### Source data ###
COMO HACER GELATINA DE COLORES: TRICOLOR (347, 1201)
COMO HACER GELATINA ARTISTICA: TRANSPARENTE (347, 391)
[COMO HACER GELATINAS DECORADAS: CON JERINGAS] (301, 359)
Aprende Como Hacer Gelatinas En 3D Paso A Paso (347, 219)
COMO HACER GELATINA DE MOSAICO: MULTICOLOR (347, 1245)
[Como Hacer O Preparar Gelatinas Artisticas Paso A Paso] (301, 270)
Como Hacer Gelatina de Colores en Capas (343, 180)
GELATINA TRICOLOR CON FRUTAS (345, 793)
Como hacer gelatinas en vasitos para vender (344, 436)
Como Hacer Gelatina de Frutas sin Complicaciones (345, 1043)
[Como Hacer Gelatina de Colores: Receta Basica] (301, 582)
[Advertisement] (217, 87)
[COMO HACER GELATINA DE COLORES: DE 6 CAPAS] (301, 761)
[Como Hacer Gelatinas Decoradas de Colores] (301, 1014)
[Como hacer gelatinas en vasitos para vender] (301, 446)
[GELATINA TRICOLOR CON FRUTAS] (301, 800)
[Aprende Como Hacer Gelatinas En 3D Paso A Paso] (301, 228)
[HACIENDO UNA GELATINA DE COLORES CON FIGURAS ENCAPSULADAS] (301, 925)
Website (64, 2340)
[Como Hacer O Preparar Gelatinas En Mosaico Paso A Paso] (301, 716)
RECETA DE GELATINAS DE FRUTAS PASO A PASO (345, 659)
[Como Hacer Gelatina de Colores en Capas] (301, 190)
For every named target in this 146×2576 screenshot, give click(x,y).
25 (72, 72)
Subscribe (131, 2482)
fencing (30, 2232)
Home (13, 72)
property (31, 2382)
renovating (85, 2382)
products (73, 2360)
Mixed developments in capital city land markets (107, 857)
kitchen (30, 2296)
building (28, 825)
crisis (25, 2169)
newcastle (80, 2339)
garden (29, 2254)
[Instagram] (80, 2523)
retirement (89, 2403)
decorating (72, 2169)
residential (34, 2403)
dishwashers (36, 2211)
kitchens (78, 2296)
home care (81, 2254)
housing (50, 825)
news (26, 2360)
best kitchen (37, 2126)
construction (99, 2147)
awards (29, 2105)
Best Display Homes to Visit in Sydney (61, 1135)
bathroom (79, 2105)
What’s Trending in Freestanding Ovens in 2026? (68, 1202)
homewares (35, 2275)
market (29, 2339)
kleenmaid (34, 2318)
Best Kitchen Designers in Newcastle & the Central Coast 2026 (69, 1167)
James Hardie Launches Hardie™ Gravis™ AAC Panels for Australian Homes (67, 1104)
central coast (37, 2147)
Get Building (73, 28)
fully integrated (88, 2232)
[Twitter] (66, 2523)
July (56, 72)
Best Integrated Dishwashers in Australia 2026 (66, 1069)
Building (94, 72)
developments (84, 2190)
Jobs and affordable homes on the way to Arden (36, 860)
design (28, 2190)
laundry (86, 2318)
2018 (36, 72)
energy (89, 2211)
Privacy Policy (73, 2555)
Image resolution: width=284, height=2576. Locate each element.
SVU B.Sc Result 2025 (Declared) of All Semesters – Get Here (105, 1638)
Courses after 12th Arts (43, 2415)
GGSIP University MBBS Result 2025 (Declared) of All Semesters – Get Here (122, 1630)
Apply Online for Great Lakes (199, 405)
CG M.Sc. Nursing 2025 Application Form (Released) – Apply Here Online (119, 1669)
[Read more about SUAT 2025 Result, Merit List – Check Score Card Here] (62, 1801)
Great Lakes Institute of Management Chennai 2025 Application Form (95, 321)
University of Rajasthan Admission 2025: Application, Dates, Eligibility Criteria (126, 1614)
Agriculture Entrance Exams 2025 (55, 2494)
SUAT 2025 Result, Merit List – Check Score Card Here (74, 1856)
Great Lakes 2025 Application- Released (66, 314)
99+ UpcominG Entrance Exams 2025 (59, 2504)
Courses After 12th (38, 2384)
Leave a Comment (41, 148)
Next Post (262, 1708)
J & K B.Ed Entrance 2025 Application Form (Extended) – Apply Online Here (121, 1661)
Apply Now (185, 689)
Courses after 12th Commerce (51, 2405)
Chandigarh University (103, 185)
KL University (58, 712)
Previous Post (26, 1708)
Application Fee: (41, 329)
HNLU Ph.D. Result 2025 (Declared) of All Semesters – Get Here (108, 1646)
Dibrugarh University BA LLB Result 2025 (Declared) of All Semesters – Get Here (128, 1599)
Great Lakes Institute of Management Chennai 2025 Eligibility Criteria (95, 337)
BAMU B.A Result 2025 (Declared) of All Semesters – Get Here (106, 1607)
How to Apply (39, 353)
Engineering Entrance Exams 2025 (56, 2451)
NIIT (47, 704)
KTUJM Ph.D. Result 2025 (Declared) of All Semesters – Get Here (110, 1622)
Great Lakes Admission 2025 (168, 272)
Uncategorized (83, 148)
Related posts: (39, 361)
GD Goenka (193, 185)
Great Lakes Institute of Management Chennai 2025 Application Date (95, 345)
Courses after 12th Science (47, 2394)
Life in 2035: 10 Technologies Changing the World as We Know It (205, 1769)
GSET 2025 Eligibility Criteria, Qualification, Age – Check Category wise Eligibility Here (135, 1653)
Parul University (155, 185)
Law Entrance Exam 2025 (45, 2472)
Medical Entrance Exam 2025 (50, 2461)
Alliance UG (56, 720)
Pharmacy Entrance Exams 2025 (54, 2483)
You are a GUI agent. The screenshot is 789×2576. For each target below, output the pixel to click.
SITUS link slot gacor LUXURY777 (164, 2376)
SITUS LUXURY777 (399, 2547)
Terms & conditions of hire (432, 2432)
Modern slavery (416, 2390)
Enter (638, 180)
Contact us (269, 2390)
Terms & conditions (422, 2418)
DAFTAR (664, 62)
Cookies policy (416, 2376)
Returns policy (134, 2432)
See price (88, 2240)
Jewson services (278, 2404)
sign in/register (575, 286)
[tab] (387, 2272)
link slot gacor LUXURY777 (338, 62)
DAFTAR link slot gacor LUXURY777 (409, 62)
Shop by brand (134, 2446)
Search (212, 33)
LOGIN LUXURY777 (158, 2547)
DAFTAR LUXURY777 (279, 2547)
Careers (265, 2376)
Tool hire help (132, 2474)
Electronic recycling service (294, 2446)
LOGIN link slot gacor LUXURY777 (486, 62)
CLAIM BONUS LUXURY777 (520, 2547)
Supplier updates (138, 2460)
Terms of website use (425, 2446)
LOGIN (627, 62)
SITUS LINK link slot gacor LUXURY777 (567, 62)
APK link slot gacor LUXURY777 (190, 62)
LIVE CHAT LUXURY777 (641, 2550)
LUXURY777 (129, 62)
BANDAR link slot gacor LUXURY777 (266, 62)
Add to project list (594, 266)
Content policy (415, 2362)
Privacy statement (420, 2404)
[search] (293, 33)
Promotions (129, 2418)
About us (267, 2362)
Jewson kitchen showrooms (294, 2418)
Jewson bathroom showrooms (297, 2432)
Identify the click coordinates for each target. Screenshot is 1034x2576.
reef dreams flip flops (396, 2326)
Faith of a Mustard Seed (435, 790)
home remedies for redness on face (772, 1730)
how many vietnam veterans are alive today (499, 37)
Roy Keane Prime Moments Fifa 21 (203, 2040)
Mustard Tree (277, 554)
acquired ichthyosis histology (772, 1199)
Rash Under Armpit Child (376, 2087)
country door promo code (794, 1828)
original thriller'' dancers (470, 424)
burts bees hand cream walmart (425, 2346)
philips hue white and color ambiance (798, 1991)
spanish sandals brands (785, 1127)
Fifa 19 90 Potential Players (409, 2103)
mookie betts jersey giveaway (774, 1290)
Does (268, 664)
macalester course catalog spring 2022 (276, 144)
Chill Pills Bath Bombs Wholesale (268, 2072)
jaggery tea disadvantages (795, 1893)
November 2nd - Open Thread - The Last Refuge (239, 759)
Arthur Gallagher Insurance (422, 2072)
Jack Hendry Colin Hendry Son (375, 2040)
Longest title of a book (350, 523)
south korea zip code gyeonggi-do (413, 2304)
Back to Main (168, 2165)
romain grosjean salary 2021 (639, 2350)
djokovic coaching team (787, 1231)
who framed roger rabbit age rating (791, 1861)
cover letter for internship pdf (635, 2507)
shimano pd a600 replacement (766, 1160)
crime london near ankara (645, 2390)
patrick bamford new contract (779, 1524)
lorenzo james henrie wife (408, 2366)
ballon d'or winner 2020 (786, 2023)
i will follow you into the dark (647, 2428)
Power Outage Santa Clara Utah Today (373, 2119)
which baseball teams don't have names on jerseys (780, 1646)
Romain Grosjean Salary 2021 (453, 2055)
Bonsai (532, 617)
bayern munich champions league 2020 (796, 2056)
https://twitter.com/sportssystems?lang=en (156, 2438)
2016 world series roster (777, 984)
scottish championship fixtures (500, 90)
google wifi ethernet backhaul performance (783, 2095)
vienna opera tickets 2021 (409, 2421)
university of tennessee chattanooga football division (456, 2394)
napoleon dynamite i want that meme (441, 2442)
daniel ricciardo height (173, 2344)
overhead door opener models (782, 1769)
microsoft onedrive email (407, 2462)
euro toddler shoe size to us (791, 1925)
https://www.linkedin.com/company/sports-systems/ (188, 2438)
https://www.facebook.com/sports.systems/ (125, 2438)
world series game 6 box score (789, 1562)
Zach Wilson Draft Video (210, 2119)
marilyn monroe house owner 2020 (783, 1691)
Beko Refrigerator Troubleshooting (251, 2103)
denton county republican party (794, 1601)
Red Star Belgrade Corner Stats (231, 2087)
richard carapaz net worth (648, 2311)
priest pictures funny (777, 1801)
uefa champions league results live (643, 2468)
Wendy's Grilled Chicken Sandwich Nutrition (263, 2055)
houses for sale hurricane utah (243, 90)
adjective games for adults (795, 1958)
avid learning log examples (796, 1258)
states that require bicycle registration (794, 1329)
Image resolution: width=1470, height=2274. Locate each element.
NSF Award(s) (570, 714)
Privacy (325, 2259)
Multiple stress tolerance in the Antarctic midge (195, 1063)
###
◆ What is being asked ◆
Copy out the entries exactly. Begin at the first line and end with the line that has "GELATINA TRICOLOR CON FRUTAS (345, 793)".

◆ Answer for this exercise ◆
COMO HACER GELATINA DE COLORES: TRICOLOR (347, 1201)
COMO HACER GELATINA ARTISTICA: TRANSPARENTE (347, 391)
[COMO HACER GELATINAS DECORADAS: CON JERINGAS] (301, 359)
Aprende Como Hacer Gelatinas En 3D Paso A Paso (347, 219)
COMO HACER GELATINA DE MOSAICO: MULTICOLOR (347, 1245)
[Como Hacer O Preparar Gelatinas Artisticas Paso A Paso] (301, 270)
Como Hacer Gelatina de Colores en Capas (343, 180)
GELATINA TRICOLOR CON FRUTAS (345, 793)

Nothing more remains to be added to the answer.